Les autorités égyptiennes affirment «ne détenir aucun élément sur ce sujet» et s'étonnent «de cette demande bizarre qui risque de détruire les traditionnelles bonnes relations entre Kurdes et Arabes». Le ministre des Droits de l'homme du gouvernement de l'UPK ne se décourage pas et a maintenant décidé de saisir du problème la coalition qui administre l'Irak. «J'attends le salut de Dieu mais aussi des Américains, car eux ont la force d'imposer aux Egyptiens de faire connaître la vérité et de nous rendre nos filles si elles sont là-bas», insiste Ibrahim Hidayet.
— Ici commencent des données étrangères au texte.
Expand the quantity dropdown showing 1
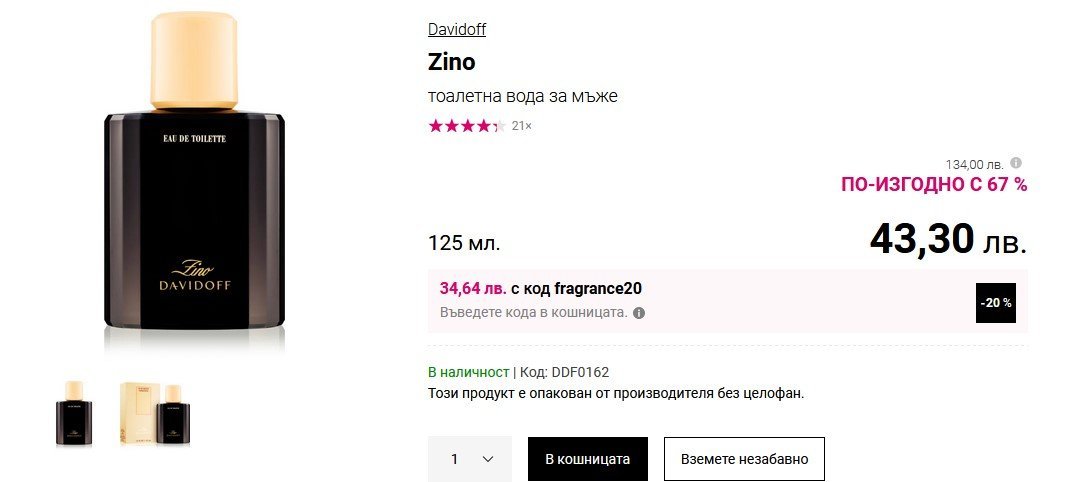This screenshot has width=1066, height=482. tap(469, 459)
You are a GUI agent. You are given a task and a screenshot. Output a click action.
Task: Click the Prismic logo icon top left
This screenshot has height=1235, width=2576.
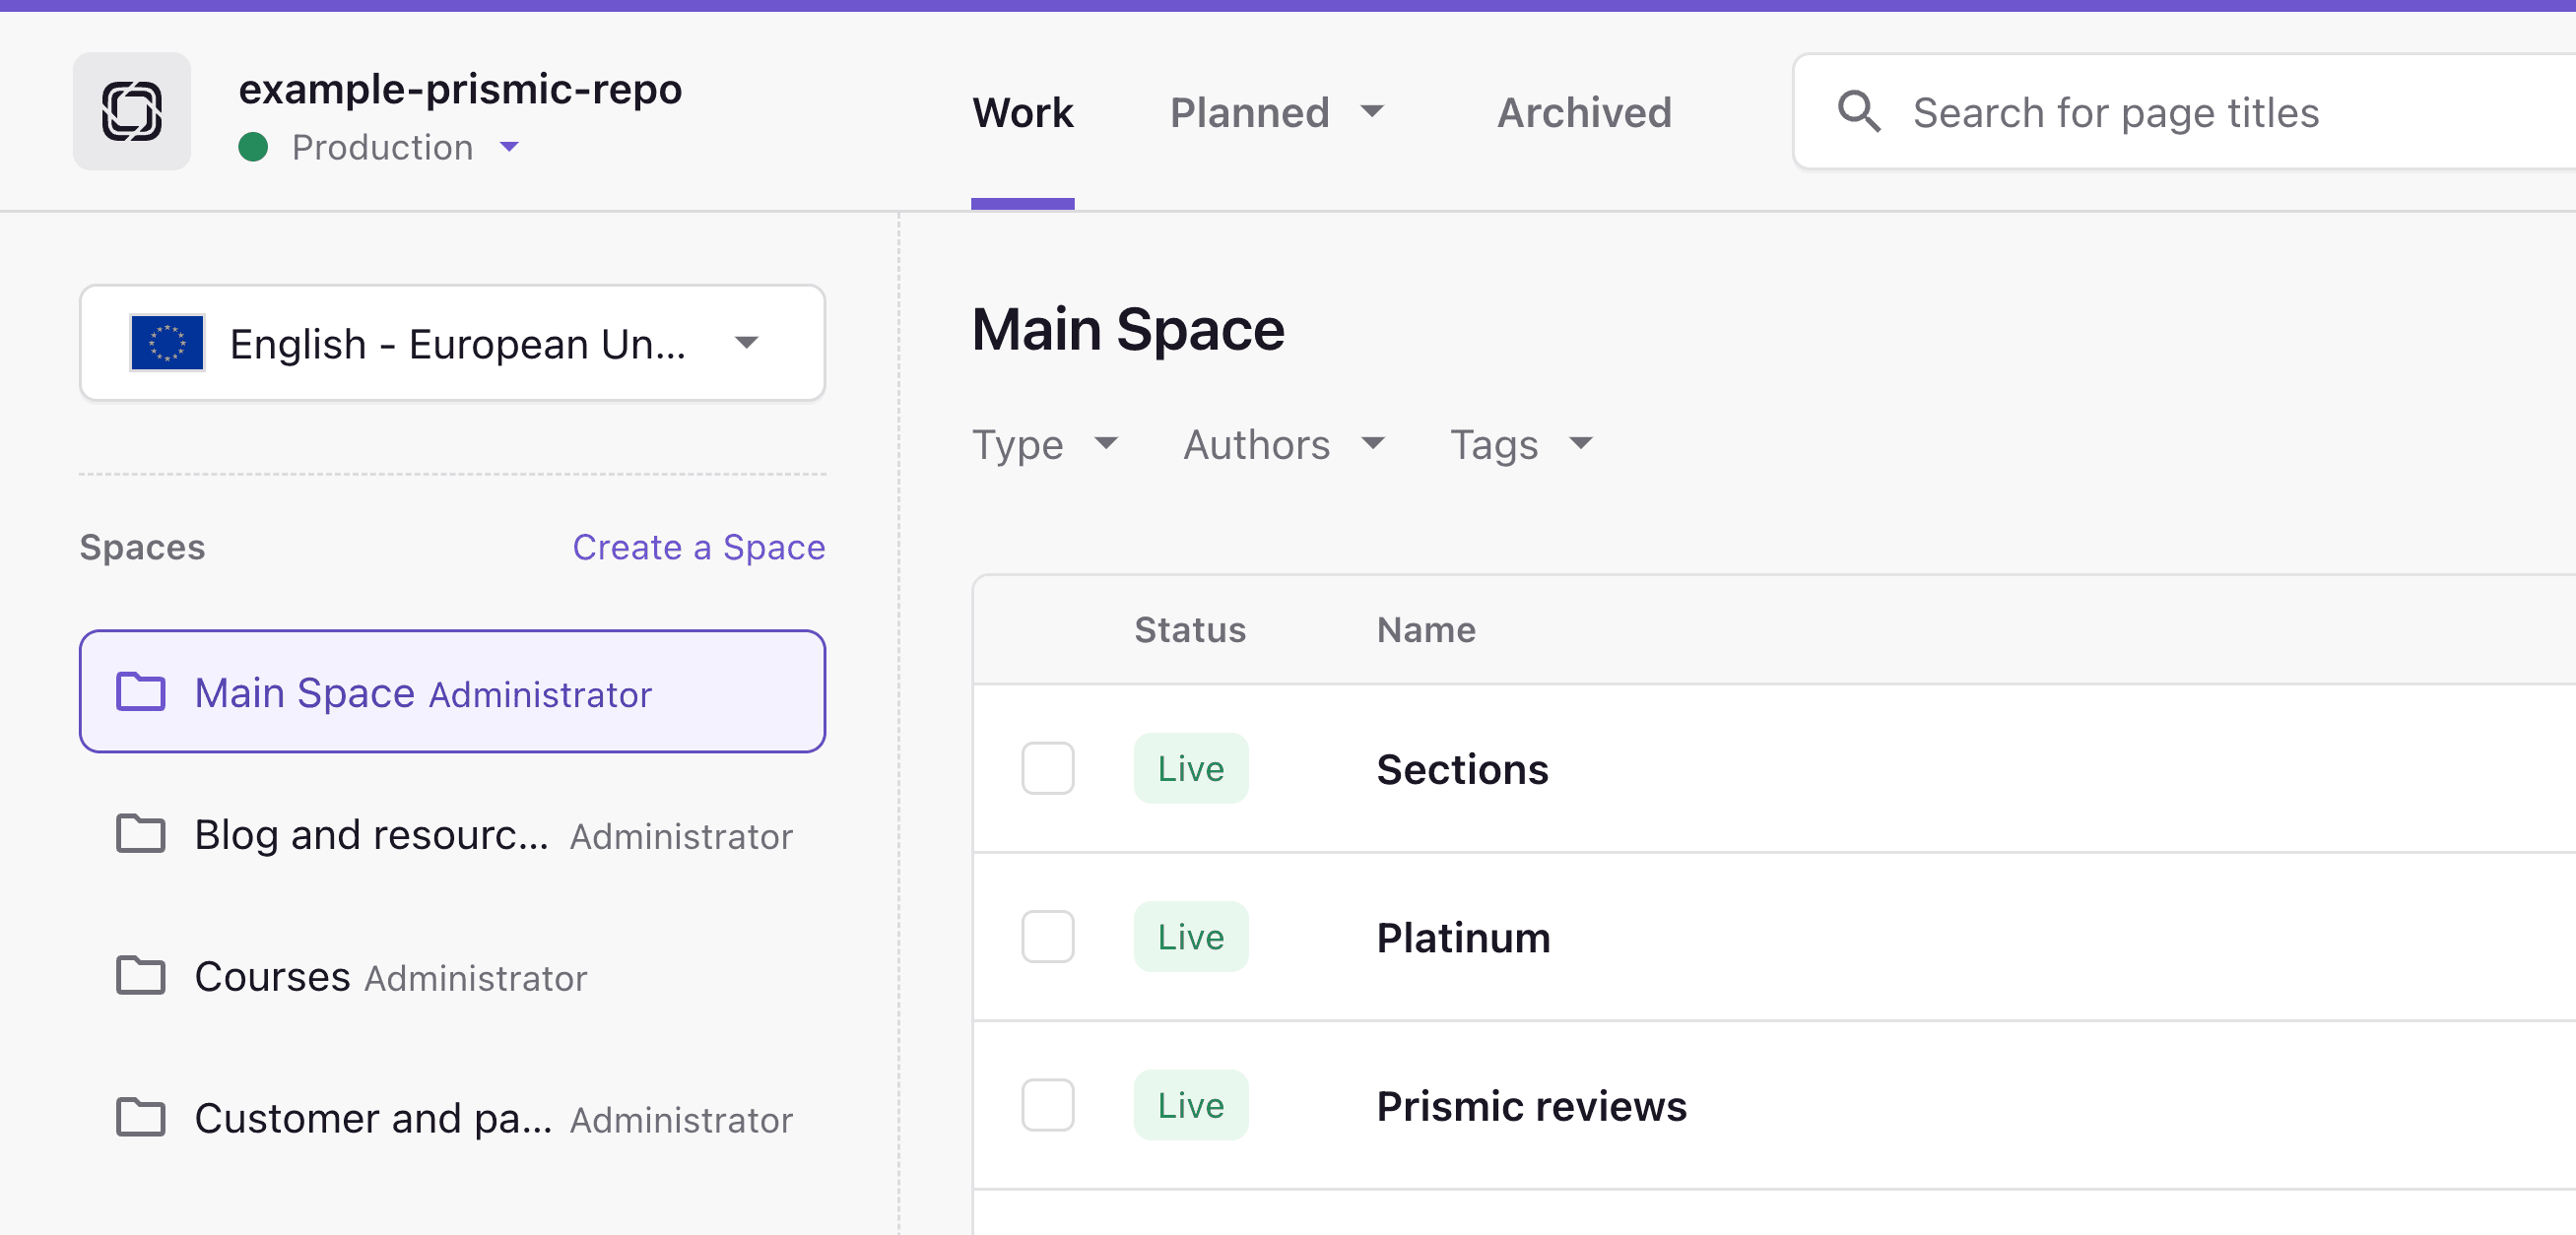[x=133, y=110]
Tous les voisinsÊse sont peu à peu regroupés dans la grande pièce aux murs nus et dans la cour. La plupart sont âgés, et tous sont des rescapés qui ont vu leurs familles décimées quand les troupes de Saddam ont fait irruption dans le village, en avril 1988. Il y avait à Tchawri quelque 600 habitants et il n'en restait plus qu'une dizaine, en général des couples mixtes, après leur passage. Plus aucune trace. Dans un coin de la pièce, une vieille femme sanglote. Ces récits ont rouvert les plaies de Fatiye Mohamed. Ses deux filles, Suham et Ilhan, ont elles aussi disparu à l'époque. Des vieilles femmes incarcérées avec elles à Takrit ont aussi affirmé que, comme d'autres jolies filles, elles avaient été mises à part. D'elles, il n'y a plus aucune trace, mais la découverte de la liste des dix-huit noms ravive un peu d'espérance. «Elles sont peut-être au Yémen ou dans le Golfe, on va peut-être découvrir d'autres documents», murmure la vieille femme, qui a perdu quinze des dix-sept membres de sa famille: fils, filles, gendres, brus, petits-enfants... Un seul en a réchappé. Il avait trois mois à l'époque et était soigné à l'hôpital de Kirkouk au moment de la grande rafle.